● WHAT YOU HAVE TO DO:
When you restate the entries that follow, keep every word exactly and drop the pictures.

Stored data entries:

___

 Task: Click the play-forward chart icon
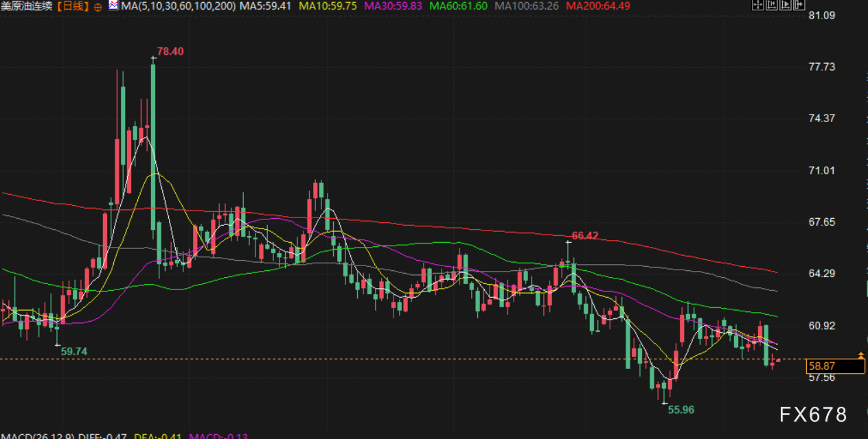[x=786, y=5]
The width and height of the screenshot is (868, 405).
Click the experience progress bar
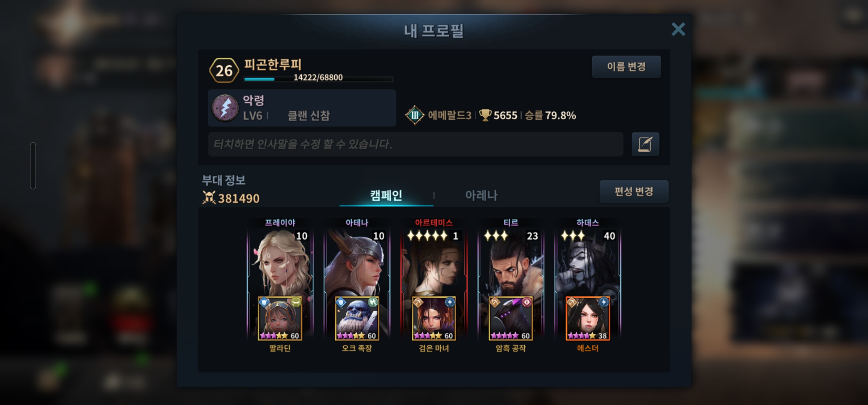(318, 79)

___

● ANSWER TO THE EXERCISE:
 Task: Click the play-forward chart icon
[x=786, y=5]
The width and height of the screenshot is (868, 405).
Click the experience progress bar
(318, 79)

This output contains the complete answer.